It’s time for a low salt diet
When it rains, pollution on streets, parking lots and lawns is washed into storm drains, then directly to our drinking water supplies and the lakes our children play in each summer. Fertilizer, oil, pesticides, detergents, pet waste, and road salt all makes its way from your property to your water.
With winter approaching, now is the time to consider how to balance personal safety and environmental health by looking at ways to reduce the use of salt on your property while preventing slips and falls on the ice.
Over the past several years, our local municipalities have been taking steps to reduce the amount of road salt that reaches our lakes and rivers. With improved salt storage and application practices, they have been working to reduce the total amount of road salt used each winter while maintaining safe winter driving conditions.
However, an estimated five to ten percent of road salt in the environment comes from parking lots and private properties, many of which are located in close proximity to surface water in Muskoka. While there are regulations and best management practices in place for public road maintenance, little thought is given to the use of road salt on private property.
You can reduce salt pollution
Keeping ice and snow off your driveway and walkway is important for safety. The following tips can help you do this while reducing your impact on your watershed.
- Buy early – make sure you buy your deicing product well before a big storm hits. Otherwise, you could be looking at empty shelves and have few, if any, environmental choices to make at the store.
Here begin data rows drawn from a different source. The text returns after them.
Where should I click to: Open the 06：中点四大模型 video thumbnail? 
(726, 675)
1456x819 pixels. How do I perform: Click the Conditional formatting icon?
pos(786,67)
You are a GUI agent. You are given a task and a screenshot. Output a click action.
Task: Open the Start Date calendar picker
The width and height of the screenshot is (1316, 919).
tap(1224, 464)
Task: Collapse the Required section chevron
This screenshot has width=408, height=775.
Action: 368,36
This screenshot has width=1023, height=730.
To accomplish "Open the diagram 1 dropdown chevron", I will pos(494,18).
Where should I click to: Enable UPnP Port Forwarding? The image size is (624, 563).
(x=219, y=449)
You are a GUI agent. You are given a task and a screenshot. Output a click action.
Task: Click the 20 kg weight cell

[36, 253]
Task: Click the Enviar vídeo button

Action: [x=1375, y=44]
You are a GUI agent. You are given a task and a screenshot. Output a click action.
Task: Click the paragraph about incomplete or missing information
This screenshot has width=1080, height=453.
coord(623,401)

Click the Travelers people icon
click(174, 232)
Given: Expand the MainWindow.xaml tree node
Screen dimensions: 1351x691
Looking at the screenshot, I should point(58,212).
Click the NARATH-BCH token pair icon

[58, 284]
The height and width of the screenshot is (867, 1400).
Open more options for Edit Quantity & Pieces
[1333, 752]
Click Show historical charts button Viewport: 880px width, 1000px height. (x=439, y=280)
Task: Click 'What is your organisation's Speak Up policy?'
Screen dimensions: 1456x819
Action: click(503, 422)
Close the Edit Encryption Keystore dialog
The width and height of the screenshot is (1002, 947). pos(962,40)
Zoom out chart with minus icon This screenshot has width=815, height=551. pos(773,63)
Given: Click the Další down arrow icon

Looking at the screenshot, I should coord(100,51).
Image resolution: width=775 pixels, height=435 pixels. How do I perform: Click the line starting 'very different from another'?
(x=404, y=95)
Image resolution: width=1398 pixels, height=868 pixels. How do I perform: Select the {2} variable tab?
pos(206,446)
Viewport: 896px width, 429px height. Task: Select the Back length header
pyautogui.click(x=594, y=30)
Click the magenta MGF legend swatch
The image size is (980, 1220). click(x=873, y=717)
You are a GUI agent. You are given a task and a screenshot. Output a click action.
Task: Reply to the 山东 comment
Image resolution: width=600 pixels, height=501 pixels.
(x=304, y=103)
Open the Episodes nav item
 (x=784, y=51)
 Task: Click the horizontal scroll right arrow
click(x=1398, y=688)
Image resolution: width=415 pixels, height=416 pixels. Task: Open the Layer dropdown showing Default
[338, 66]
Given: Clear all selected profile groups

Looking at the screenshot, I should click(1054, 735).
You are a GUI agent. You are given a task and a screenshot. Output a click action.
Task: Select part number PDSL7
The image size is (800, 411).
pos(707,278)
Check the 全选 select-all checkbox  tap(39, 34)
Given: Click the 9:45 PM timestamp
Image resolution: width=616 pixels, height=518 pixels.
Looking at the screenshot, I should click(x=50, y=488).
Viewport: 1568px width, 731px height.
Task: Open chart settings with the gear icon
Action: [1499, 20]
- Check the label – each main ingredient of common deicing products have various pros and cons. Check the package label closely to see what you are buying.
Calcium Magnesium Acetate (CMA) – Effective temperature -6 °C
(+) less toxic
Calcium Chloride (CaCl) – Effective temperature -32 °C
(+) can use lower doses (+) no cyanide (-) chloride impact
Urea – Effective temperature -7 °C
(+) Less corrosion (-) adds needless nutrients
Sand – No melting effect
(-) Accumulates in streets and lakes
Sodium Chloride (NaCl) (rock salt) – Effective temperature -9 °C
(-) Contains cyanide (-) Chloride impact
- Avoid using kitty litter and ashes – although these products are environmentally friendly, they aren’t very effective. While they provide some traction, they do not melt snow and ice. They also tend to get gooey and messy when it warms up, which often tracks on to the floors of your home. If traction is what you want, then stick with coarse sand, which is much cheaper and easier to sweep up.
- Shovel early and often – Deicers work best when there is only a thin layer of snow or ice that must be melted. Get out the snow shovel and move as much snow as you can during the storm. A flat hoe can also help to scrape ice off the surface before any deicers are applied.
- Know your salt risk zone – over fifty percent of woody plant species are sensitive to sodium chloride, including most trees found in Canadian forests, like maple, white pine, hemlock, ash, dogwood, spirea, and fir. Check out the plants that grow within five or ten feet of any area you might salt for salt-sensitive species. If you have salt-sensitive trees, shrubs or grasses in these zones, you should avoid any deicing product that contains chlorides. You may want to use CMA as a safer alternative, or stick with sand for traction.
- Avoid products that contain urea – even though it is seen as a safer product than more common deicing products because it does not contain any chlorides and will help fertilize your lawn when it washes off. In reality, urea-based deicing products are a poor choice; urea is fairly expensive; performs poorly when temperatures drop below -7 °C; and contains much more fertilizer than your lawn would ever need. Furthermore, because urea is applied to driveways and walkways, very little of the urea will actually get to your lawn and instead will wash into the closest waterbody.
- Apply salt early, but sparingly – and only after you have scraped off as much snow and ice as possible. Using more salt than recommended won’t speed up the melting process but will harm the environment. If you have a choice, pick calcium chloride over sodium chloride. Calcium chloride works at much lower temperatures and is applied at a much lower rate.
Research has shown that as the amount of impermeable surfaces in a watershed increases, so does the chloride concentration. As development progresses in Muskoka, the amount of impermeable surfaces will continue to increase. One way we can ensure that this development doesn’t impact our watersheds is to manage and use deicing agents more effectively.